Richard saiu correndo pela porta, trazendo o pão, a manteiga de amendoim e a jaqueta, e foi na direção do  carro. Mesmo correndo, conseguiu ver o olho esquerdo da mãe injetado de sangue. Ele bateu a porta do Pontiac e a mãe tentou enfiar a chave na ignição, mas não conseguiu. Suas mãos tremiam. Respirou fundo e tentou de novo. Dessa vez o motor ligou e ela tentou sorrir. Seus lábios estavam inchados e deformados. Havia algo de apavorante naquele sorriso. Ela deu ré e saiu da garagem. Na estrada, andaram em marcha lenta por um momento e então ela olhou para o painel.

Suspirou. O mostrador indicava que o tanque estava quase vazio.

Então eles ficaram. De novo. Como sempre.
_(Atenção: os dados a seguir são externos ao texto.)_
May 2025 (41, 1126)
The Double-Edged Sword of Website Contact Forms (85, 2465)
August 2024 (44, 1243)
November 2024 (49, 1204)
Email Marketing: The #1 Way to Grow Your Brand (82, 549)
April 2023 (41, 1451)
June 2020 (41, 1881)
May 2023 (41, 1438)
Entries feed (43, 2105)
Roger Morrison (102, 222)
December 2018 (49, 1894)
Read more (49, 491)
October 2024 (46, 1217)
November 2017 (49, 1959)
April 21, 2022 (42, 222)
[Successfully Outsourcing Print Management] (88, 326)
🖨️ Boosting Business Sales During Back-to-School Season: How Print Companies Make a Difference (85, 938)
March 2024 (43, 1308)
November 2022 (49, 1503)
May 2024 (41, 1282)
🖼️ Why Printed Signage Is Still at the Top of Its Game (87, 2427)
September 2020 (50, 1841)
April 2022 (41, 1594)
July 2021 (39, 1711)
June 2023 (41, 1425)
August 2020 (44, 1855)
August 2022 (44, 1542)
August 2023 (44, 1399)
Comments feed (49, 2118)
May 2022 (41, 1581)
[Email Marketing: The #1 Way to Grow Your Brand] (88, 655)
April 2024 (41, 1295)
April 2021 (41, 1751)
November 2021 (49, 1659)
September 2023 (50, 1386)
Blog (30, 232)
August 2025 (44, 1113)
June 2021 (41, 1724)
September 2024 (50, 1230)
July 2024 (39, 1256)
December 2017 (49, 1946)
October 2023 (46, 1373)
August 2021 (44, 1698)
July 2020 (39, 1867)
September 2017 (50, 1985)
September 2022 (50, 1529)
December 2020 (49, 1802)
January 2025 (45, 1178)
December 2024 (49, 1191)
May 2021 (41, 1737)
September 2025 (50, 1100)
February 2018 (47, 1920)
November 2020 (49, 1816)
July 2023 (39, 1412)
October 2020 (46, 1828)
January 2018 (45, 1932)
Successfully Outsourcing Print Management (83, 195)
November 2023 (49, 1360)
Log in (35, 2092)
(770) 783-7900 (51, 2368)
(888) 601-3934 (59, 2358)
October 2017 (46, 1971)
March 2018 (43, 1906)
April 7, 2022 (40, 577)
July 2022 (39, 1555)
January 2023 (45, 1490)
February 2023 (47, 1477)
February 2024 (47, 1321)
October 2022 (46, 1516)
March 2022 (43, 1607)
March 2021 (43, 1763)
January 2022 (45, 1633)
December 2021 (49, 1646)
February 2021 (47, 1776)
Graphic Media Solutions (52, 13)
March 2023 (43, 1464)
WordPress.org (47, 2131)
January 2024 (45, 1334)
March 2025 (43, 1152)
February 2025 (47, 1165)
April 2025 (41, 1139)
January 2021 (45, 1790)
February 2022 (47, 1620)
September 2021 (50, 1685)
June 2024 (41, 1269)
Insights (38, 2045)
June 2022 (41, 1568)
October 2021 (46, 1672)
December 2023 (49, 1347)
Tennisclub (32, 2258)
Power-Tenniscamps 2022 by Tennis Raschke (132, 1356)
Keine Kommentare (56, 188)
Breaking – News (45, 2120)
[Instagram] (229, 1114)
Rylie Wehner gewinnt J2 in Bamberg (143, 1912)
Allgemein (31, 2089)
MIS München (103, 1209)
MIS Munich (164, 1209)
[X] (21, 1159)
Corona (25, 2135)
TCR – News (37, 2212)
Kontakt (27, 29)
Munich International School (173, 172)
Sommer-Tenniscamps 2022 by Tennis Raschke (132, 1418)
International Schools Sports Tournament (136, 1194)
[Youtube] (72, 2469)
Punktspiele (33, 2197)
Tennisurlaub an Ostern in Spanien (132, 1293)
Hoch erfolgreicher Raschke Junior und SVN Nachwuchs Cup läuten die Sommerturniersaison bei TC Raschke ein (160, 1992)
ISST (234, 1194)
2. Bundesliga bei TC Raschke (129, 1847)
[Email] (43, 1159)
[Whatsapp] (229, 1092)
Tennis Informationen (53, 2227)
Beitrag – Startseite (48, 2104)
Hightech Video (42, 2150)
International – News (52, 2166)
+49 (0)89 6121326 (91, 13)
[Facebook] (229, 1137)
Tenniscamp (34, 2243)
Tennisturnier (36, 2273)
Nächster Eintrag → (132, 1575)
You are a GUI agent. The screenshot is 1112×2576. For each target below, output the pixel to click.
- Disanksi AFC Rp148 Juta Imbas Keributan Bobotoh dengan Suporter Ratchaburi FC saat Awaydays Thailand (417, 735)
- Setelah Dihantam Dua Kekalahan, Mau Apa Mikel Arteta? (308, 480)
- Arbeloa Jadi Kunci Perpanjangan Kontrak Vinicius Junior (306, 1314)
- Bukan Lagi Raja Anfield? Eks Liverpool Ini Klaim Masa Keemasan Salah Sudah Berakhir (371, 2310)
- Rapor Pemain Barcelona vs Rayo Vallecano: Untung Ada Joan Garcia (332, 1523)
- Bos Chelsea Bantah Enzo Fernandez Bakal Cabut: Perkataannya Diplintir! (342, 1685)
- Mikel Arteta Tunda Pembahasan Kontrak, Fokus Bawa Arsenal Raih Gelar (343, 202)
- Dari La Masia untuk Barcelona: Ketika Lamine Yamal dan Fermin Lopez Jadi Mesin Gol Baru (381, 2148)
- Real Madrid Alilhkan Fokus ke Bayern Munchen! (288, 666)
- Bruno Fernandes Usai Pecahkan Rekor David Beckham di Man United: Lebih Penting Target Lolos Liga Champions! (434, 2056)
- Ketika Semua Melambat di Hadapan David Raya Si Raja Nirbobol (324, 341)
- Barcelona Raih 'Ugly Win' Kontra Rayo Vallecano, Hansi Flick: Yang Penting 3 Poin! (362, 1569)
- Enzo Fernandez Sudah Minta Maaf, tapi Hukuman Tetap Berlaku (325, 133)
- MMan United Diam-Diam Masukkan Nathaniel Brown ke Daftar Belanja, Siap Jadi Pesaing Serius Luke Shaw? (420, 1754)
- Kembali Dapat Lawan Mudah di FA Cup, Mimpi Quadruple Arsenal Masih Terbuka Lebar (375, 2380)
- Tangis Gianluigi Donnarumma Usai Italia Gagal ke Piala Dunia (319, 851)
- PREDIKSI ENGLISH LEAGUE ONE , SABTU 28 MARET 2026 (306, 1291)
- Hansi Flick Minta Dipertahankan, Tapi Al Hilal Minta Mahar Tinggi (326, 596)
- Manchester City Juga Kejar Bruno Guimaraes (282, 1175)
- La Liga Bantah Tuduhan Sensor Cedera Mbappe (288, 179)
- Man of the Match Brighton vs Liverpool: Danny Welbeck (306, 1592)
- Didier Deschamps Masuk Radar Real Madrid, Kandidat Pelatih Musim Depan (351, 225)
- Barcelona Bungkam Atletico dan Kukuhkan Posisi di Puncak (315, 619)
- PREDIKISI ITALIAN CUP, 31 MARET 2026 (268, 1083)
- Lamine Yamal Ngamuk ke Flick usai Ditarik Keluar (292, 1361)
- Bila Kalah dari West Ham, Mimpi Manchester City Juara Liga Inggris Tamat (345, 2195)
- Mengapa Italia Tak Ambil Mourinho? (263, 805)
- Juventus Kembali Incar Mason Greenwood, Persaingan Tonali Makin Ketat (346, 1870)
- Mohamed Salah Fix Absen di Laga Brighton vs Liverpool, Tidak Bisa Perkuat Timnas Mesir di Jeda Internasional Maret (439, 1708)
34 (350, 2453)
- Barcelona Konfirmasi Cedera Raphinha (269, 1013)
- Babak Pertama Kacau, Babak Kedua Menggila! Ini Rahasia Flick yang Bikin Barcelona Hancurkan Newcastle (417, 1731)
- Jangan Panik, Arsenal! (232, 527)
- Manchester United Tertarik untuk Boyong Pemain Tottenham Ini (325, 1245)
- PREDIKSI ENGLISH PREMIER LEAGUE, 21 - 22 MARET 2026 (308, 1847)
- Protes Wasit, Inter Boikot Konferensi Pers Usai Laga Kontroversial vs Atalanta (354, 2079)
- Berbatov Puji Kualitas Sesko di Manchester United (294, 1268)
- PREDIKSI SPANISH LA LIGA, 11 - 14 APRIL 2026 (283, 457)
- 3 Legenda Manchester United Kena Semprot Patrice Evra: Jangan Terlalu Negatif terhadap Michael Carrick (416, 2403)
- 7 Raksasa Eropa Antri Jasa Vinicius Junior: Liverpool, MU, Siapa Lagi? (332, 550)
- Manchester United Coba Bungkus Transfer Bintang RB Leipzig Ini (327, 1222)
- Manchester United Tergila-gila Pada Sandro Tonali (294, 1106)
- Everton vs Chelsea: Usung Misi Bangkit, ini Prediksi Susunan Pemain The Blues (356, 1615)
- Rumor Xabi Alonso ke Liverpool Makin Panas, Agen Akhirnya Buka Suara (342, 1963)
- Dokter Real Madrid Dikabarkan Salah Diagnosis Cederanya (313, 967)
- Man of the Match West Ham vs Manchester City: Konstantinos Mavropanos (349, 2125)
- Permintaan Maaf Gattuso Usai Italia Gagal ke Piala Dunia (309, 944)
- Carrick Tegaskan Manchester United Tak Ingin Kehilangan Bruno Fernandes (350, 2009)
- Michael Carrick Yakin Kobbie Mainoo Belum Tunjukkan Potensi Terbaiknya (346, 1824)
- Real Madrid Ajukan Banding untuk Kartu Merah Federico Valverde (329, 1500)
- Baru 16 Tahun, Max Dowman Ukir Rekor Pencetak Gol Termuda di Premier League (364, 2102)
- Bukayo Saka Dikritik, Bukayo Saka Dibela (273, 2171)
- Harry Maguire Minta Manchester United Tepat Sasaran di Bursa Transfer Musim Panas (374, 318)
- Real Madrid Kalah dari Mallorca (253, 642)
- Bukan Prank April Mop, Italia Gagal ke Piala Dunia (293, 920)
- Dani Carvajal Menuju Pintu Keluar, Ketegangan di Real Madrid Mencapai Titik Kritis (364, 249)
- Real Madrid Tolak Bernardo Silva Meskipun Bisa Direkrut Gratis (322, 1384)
Naquela noite, Richard ouviu a mãe e o pai no quarto, mas não eram sons de raiva. Em vez disso, eles riam e se beijavam. Mais tarde ouviu a mãe ofegando e dizendo o nome do pai. Na manhã seguinte, quando Richard saiu da cama, eles estavam abraçados na cozinha. O pai piscou e Richard o viu abaixar as mãos até a saia da mãe.

Viu-a corar.

Richard abriu os olhos. Não, pensou. Julie não poderia ficar ali. Não se quisesse ter a vida que deveria ter, a vida que merecia. Ele a levaria para longe daquilo tudo.

Tinha sido estúpido de sua parte ter lhe falado sobre o medalhão. Não faria isso de novo.

Perdido em pensamentos, mal ouviu o telefone tocar, mas se levantou a tempo de atendê-lo antes de a secretária eletrônica ser acionada.

Parando por um momento, reconheceu o código de área de Daytona no identificador de chamadas e respirou fundo antes de atender.